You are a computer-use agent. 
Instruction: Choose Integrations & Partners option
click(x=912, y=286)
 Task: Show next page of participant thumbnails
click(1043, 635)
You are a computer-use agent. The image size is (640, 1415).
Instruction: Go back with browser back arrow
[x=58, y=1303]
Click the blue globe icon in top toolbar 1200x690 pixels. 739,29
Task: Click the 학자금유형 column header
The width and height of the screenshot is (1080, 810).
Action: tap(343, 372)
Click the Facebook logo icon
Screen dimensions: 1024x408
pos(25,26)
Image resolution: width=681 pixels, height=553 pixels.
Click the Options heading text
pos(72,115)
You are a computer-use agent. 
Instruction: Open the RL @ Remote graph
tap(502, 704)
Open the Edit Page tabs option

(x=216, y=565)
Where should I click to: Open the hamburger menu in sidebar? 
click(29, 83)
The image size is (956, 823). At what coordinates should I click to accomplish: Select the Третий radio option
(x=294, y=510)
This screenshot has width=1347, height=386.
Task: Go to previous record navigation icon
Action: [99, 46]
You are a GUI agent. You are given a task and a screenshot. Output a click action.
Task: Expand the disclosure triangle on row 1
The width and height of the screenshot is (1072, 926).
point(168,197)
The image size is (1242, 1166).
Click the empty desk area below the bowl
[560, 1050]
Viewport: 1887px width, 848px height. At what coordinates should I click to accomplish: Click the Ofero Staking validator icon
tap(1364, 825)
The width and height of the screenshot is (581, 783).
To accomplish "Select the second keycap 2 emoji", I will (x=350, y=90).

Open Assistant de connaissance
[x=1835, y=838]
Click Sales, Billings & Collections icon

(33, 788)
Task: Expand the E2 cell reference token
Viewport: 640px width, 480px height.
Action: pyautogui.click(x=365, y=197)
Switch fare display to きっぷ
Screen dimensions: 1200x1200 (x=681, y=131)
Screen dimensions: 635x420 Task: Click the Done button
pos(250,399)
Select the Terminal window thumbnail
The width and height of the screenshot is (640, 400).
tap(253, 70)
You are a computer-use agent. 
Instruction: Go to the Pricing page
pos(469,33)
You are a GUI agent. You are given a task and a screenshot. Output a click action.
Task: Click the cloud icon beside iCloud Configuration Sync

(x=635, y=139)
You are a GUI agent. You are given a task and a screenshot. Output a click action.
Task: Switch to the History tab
============
→ **Problem requirements**:
Each line of the entries holding the string "Expand" should be found and copied.

→ **Written solution**:
Task: Expand the disclosure triangle on row 1
Task: Expand the E2 cell reference token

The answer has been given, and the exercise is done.